**PASSAGE**.
_____

Skip to main content

HFT Node Onboarding

How to bring up a new dedicated node for Frequency.HFT bots. Runtime audience: SRE + platform team.

Pre-requisites

  • Bare-metal or near-bare-metal hardware with:
    • Hardware-timestamping NIC (Intel I210/X710, Mellanox ConnectX-5/6/7).
    • At least 2 NUMA nodes (most modern dual-socket Xeons / Epycs).
    • 2 MiB HugePages support (kernel default).
    • SR-IOV-capable NIC.
  • Linux kernel >= 5.10 with PTP support (ptp4l + phc2sys from linuxptp).
  • The node is already a member of the cluster and runs the standard kubelet.

1. Taint + label the node

kubectl taint nodes <node-name> quantbot.io/hft=true:NoSchedule
kubectl label nodes <node-name> quantbot.io/hft=true

2. Apply the kubelet override

The kubelet config drop-in lives at alphaswarm_platform/deployments/kubernetes/hft-nodes/kubelet-config.yaml. On systemd hosts:

sudo cp kubelet-config.yaml /etc/kubernetes/kubelet/kubelet.conf.d/quantbot-hft.conf
sudo systemctl restart kubelet

Verify:

kubectl get --raw "/api/v1/nodes/<node-name>/proxy/configz" | jq .kubeletconfig.cpuManagerPolicy
# Expect: "static"

_____

**RECORDED INFORMATION**.
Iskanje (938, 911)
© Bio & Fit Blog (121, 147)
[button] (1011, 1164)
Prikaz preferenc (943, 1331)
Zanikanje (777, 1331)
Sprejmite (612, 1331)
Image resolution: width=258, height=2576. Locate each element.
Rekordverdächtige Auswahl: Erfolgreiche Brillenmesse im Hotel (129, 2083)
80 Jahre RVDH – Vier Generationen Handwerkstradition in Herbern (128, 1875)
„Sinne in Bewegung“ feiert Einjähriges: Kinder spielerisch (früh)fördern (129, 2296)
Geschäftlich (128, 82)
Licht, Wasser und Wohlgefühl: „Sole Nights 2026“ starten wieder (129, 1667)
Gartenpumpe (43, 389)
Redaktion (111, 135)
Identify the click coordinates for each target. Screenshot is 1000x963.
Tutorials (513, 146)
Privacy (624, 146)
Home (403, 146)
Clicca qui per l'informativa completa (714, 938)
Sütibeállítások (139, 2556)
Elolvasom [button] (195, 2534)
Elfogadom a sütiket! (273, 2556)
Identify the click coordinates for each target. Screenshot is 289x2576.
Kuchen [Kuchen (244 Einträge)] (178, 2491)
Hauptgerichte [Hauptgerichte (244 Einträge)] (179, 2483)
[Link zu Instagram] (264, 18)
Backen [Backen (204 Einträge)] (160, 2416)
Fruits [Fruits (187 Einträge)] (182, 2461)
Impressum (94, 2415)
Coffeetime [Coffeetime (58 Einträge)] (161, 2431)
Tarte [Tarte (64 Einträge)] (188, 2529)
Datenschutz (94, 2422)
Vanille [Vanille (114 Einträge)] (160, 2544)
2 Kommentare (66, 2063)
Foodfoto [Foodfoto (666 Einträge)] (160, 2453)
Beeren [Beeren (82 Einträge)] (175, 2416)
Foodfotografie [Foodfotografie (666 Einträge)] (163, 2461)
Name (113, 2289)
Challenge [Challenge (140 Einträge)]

_____

**TO DO**.
Continue the HFT node onboarding guide after its last line.

**RESPONSE TO THE TASK**.
3. Allocate HugePages

kubectl apply -f alphaswarm_platform/deployments/kubernetes/hft-nodes/hugepages-allocation.yaml
# DaemonSet runs once per HFT node and sets nr_hugepages=1024.

4. Bring up PTP

kubectl apply -f alphaswarm_platform/deployments/kubernetes/hft-nodes/ptp-config.yaml

Verify clock discipline (run inside the quantbot-ptp pod):

kubectl exec -n alphaswarm-bots quantbot-ptp-<pod-id> -c phc2sys -- \
pmc -u -b 0 'GET CURRENT_DATA_SET' | grep masterOffset
# Expect masterOffset around 0 (sub-microsecond on a healthy network).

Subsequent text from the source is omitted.